This essentially means that if the taxpayer is a resident for Australian tax purposes, it would be a contravention of the DTA to tax the resident who is employed on a working visa differently to an Australian resident (as a foreign national would be required to be a resident of Australia for tax purposes for the provision to apply).

In this case, Ms Addy was found to be a resident of Australia for the purposes of s6 of the Income Tax Assessment Act (1936).

However, the commissioner amended her assessment for the 2017 year on the basis Ms Addy was working in Australia on a working holiday visa, classed as a ‘working holiday maker’ and as such unable to claim the benefit of the tax-free threshold.
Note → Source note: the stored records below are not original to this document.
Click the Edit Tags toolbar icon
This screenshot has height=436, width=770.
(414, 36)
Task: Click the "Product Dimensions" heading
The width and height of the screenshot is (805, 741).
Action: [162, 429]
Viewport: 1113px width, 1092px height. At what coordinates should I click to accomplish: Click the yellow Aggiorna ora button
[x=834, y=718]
Despite meeting criteria to be assessed as an Australian tax resident, the fact she was working on a working holiday visa meant she was denied the tax-free threshold.
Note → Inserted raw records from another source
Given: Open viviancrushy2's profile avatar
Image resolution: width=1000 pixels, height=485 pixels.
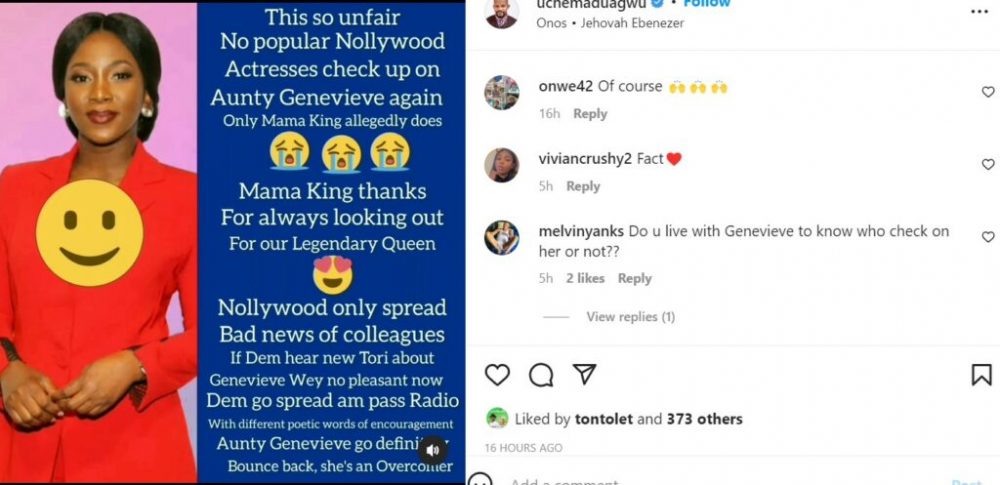Looking at the screenshot, I should coord(501,165).
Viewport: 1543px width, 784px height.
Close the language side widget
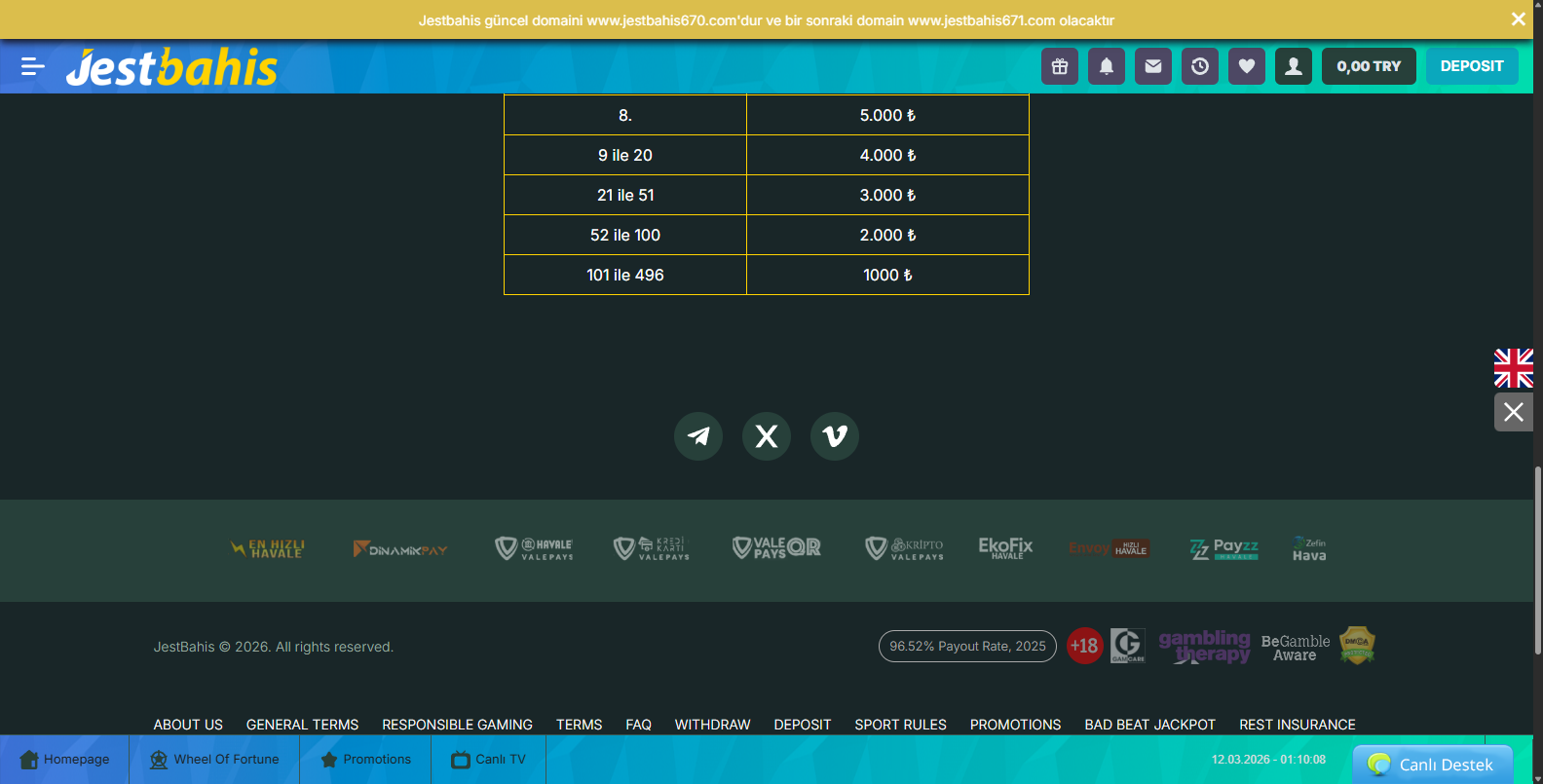pos(1514,412)
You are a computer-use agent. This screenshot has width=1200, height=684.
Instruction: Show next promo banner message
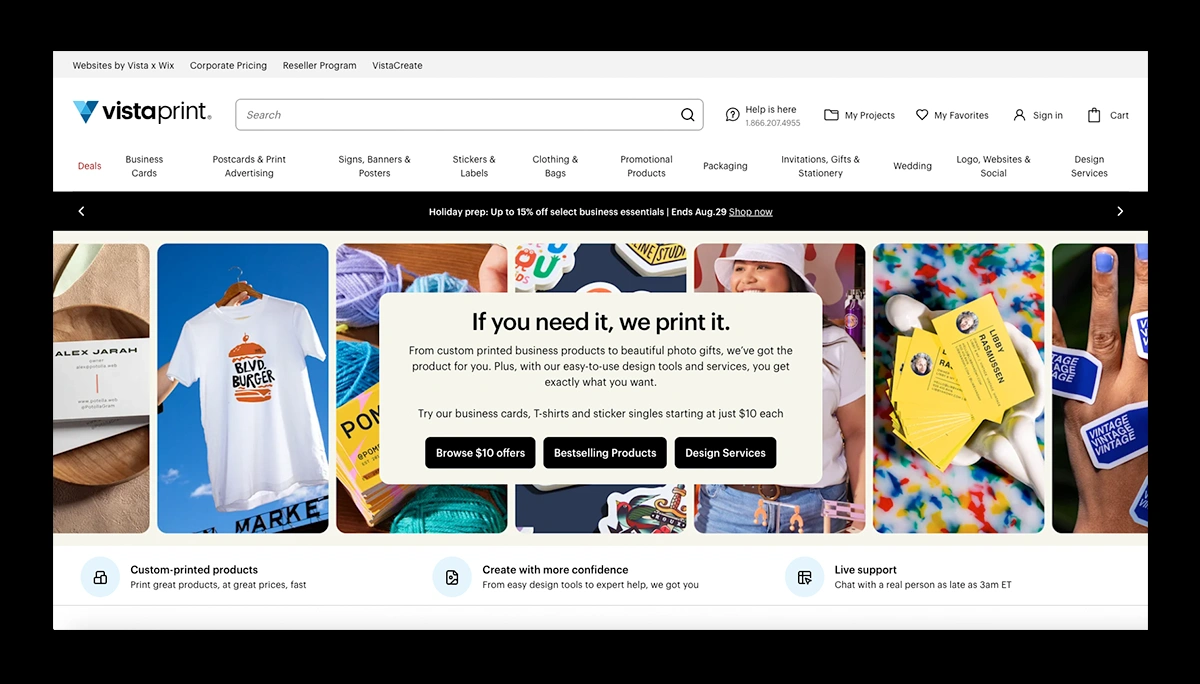click(x=1119, y=211)
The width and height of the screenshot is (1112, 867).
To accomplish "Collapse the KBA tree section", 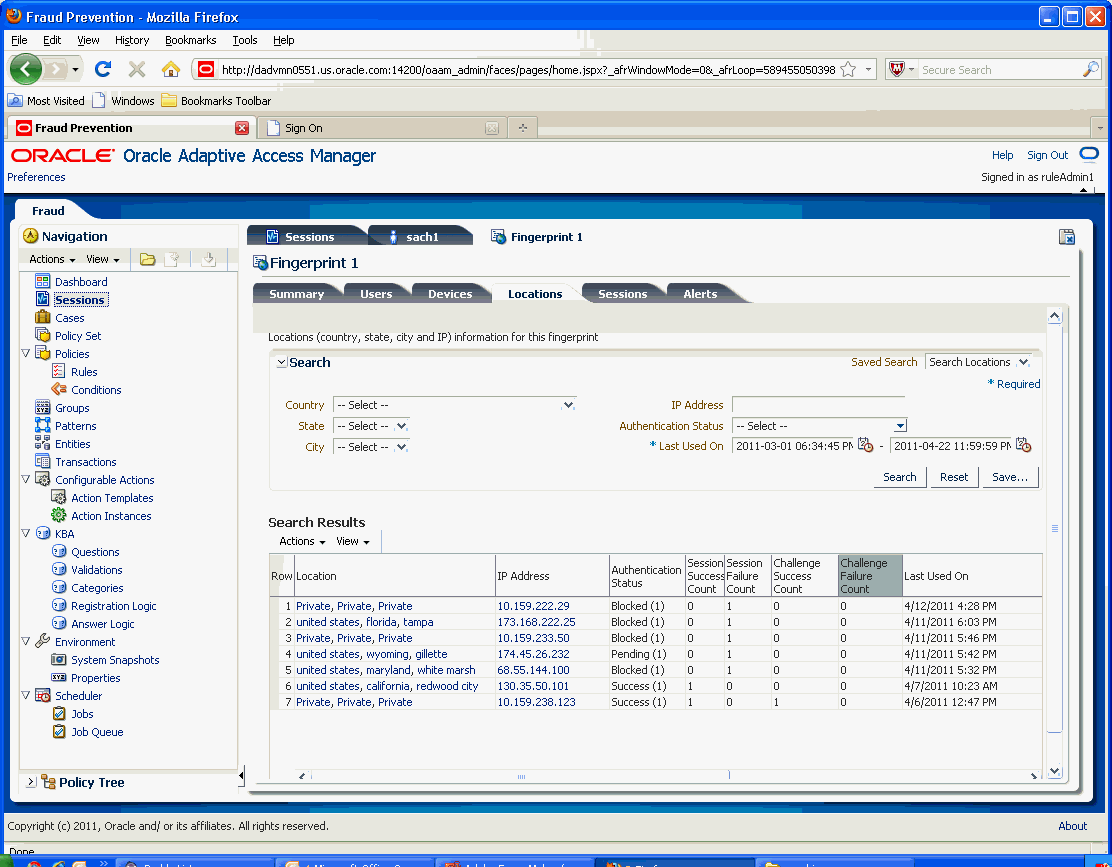I will coord(25,533).
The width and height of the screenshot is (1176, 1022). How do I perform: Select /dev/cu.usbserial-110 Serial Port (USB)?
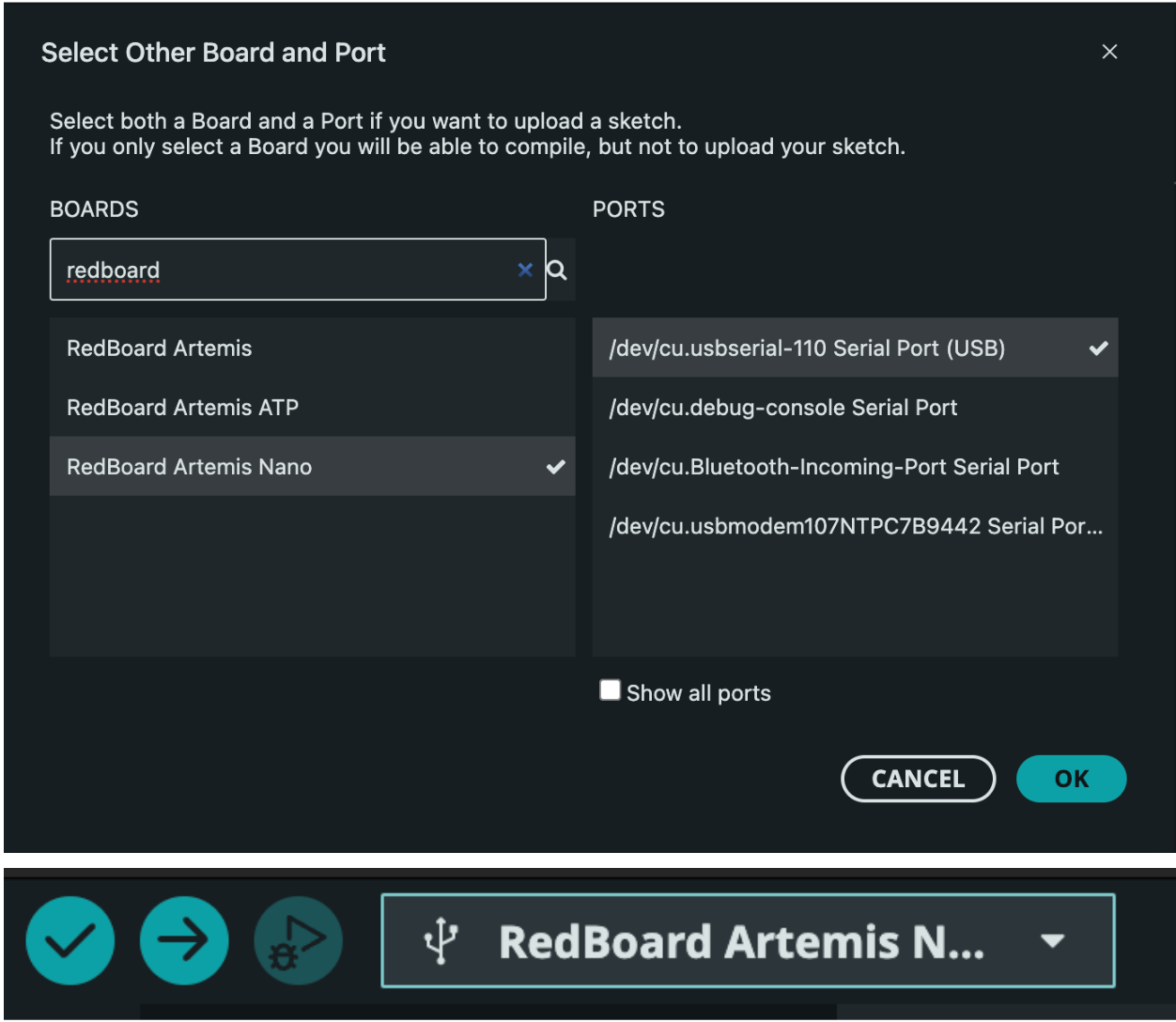[807, 348]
The unfortunate reality for Ms Addy was that an Australian tax resident working on any other basis (e.g. citizen, permanent residency etc), doing the same work as Ms Addy, would have been able to claim the tax-free threshold.

It is this disparity between the taxation of nationals of two different states, in the same circumstances, that results in a contravention of the anti-discrimination provisions of Australia and UK DTA.

Individuals who have been taxed as a ‘working holiday maker’ should proceed with caution before seeking to amend prior year returns.

It appears the decision may only have an application where there is:

  • A double taxation agreement in place between the country of origin of the ‘working holiday maker’ and Australia;
  • The double taxation agreement contains an anti-discrimination clause consistent with the one in the UK/Australia DTA; and
  • The working holiday maker satisfies the ‘residency’ requirements of s 6 of the Income Tax Assessment Act (1936).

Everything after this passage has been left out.